On his 12,000-hectare property at Duaringa in the Central Highlands region, about 120 kilometres west of Rockhampton, Colin is banking on a 1600ha chickpea crop, for which he has seen commodity prices range from $750 to $1050 a tonne in the past few months. In mid-September they were earning about $900/t.
Colin says although more than 325 millimetres of in-crop rain, including 177mm over three days, has cost him some yield on about 10 per cent of his chickpeas on flat country, he expects the remainder of the crop to convert the high rainfall into high yield.
Of the Dunne family’s total area planted to KyabraA chickpeas, he expects yield will be lost in 100ha of “anaemic-looking” plants. Another 100ha affected by waterlogging will yield 0.5 to 1t/ha, but the rest of the crop should deliver about 3t/ha.
Colin says the yields envisaged this season in part stem from successive advances in GRDC-funded chickpea R&D that have recast the pulse as a profitable sequencing option, and ultimately as a mainstay crop in his northern farming system.
Illustrating these pre-breeding advances, he estimates varietal improvements have lifted chickpea productivity on his property by about 1t/ha since he started growing the crop 15 years ago.

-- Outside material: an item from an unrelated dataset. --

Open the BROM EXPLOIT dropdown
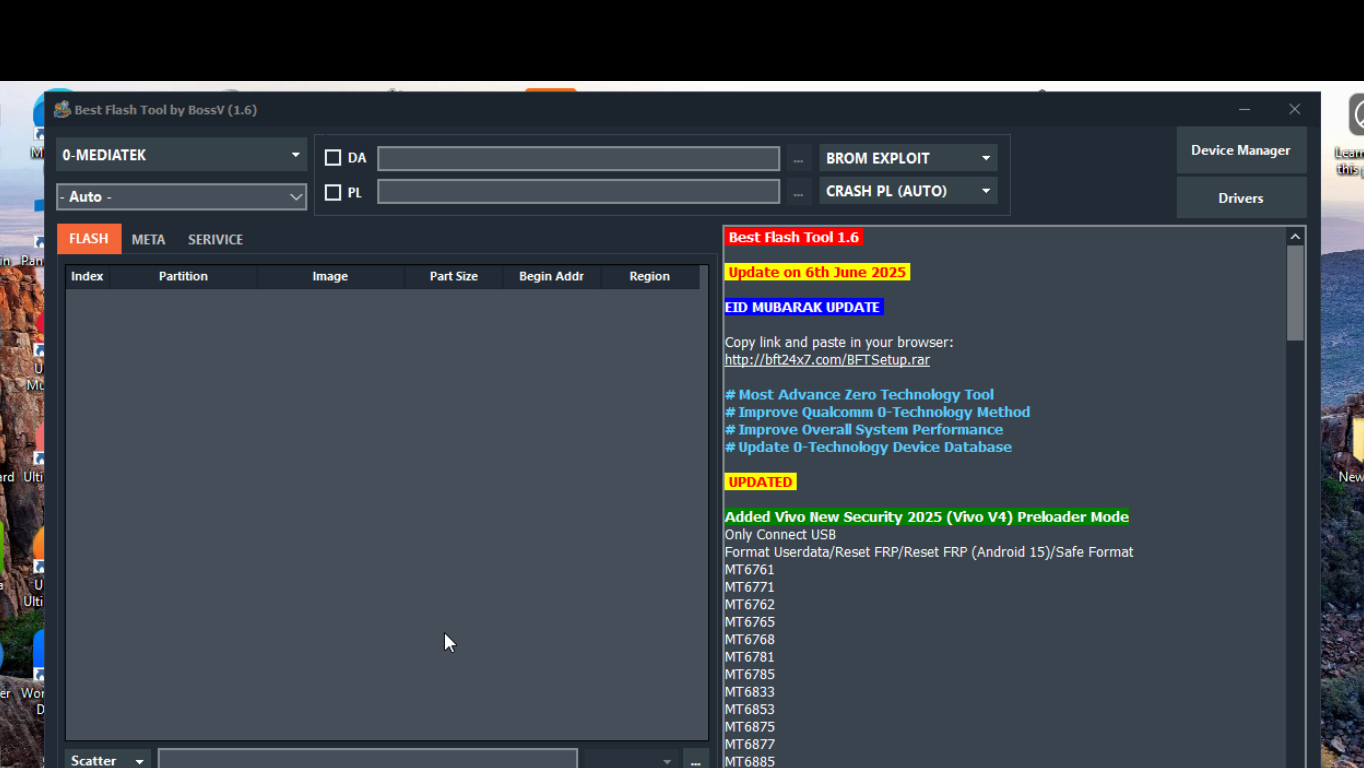 (x=908, y=158)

Further offsetting the Dunnes’ partial yield losses in chickpeas due to soil saturation is another profitable pulse crop – mungbeans. Colin says this summer crop’s relatively short growing season, spanning just 90 days, allows them to plant three high-return pulses a year: mungbeans, then chickpeas, followed by another mungbean crop.

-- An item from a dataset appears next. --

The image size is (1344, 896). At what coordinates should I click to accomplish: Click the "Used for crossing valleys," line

Although there are only enough days in the calendar year to harvest two of these crops, the third mungbean crop, harvested early the following year, nevertheless adds to the Dunnes’ farm business gross margins for 2016.
For example, their 750ha mungbean crop harvested in May, which yielded between 1 and 1.5t/ha, averaged $1200/t.
Colin says that compared with other lower-value, higher-volume summer crops, such as sorghum, which typically yields about 3.5t/ha and averages $160/t on their property, mungbeans yield about half of the grain volume, meaning less on-farm work in terms of harvesting, storage and transport for about seven times the price.
As with chickpeas, he has also found that a succession of variety releases through the GRDC-funded National Mungbean Improvement Program has provided a suite of on-farm benefits. These include a yield increase estimated at 0.5t/ha, better tolerance to disease and insect damage, and improved bean quality.